[START Material provided]
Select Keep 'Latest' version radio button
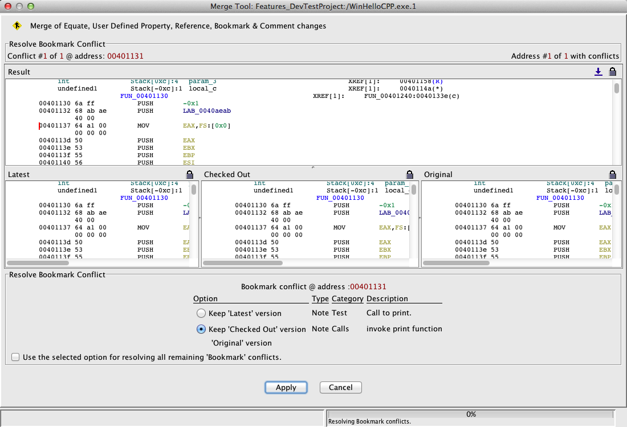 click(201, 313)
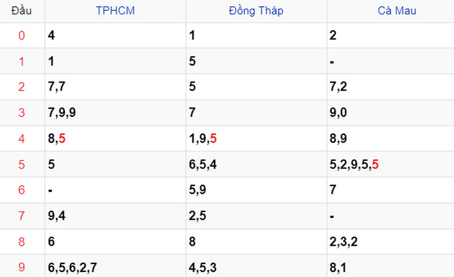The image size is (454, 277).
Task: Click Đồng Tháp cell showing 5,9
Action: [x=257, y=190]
[END Material provided]
--- Task instructions ---
List each line of the material that contains the word "Keep", and copy each of those lines in full.

--- Reply to the exercise ---
Select Keep 'Latest' version radio button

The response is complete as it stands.